V. Grosjean La santé en action, Santé publique France, 2017, n°439, pp. 42-43. Bibliographie
Le monde du travail est en pleine mutation et les nouvelle contraintes mettent en danger la santé mentale des individus, dès lors que " se trouvent des déterminants organisationnels et structurels, eux-mêmes liés à une recherche de performance économique conçue en dehors de toute réflexion humaniste et sociale ".
Des pratiques organisationnelles saines comme cela se pratique en Finlande et d’autres psys scandinaves depuis une décennie méritent d’être développées plus largement.
Une personne en état de bien-être au travail est plus efficace à exprimer ses aptitudes et compétences dans un groupe et le maintien de la capacité pour un individu à se réaliser dans son environnement professionnel conditionne tout le reste.
Concrètement, les travaux de l’INRS ont monté que les dysfonctionnements dans la sphère psychosociale de l’entreprise débutaient par des réactions émotionnelles normales à certaines sollicitations et que leur pérennisation engendrait stress et burn out. Si la tension vécue au départ est normale, c’est son incapacité à être résolue qui entraîne une décompensation difficilement réversible.
L’objectif est d’écouter ces tensions et de chercher les solutions susceptibles de corriger les situations qui les ont générées.
Instaurer une politique de bien-être au travail suppose "de structurer des espaces de paroles bienveillants, d’y conduire des échanges précisant la nature des tensions vécues collectivement ou individuellement, puis de réfléchir de manière constructive sur la meilleure façon de les réduire".
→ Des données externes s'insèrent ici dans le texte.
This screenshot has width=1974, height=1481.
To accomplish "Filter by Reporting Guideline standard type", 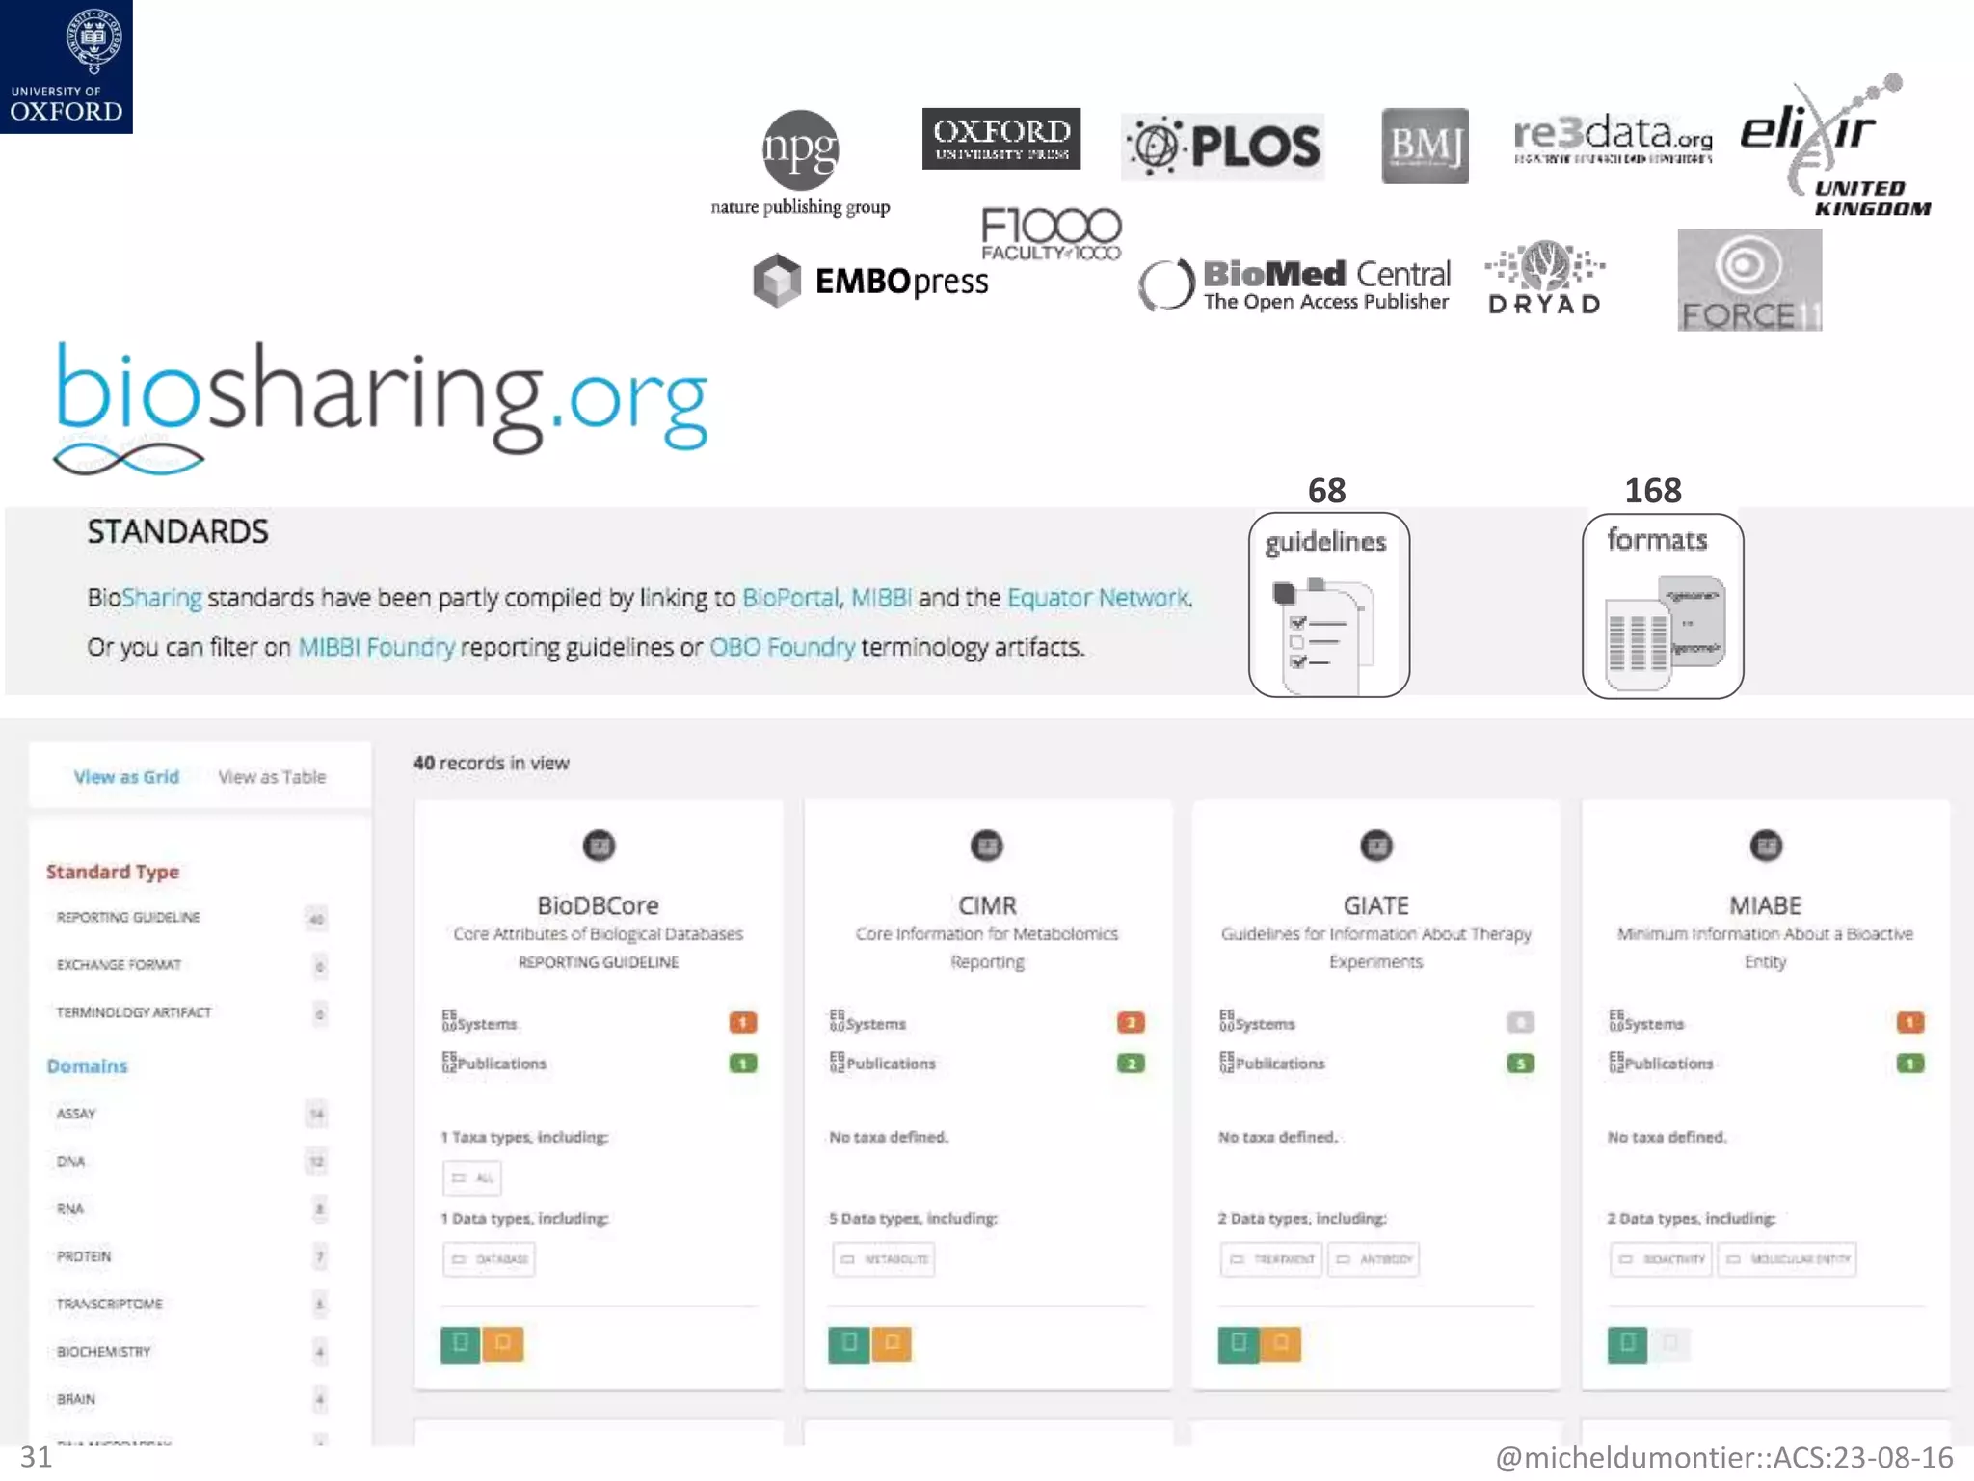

Il faut garder à l’esprit que " toute tension mise à jour constitue une opportunité d’amélioration du fonctionnement collectif". Il reste des espaces de débat à instaurer par le biais d’accords d’entreprises, des services de santé au travail, ou d’entreprises faisant résolument le choix d’une politique de bien-être s’appuyant "sur un droit à l’erreur et des rapports humains fluides où l’expression de tous est encouragée".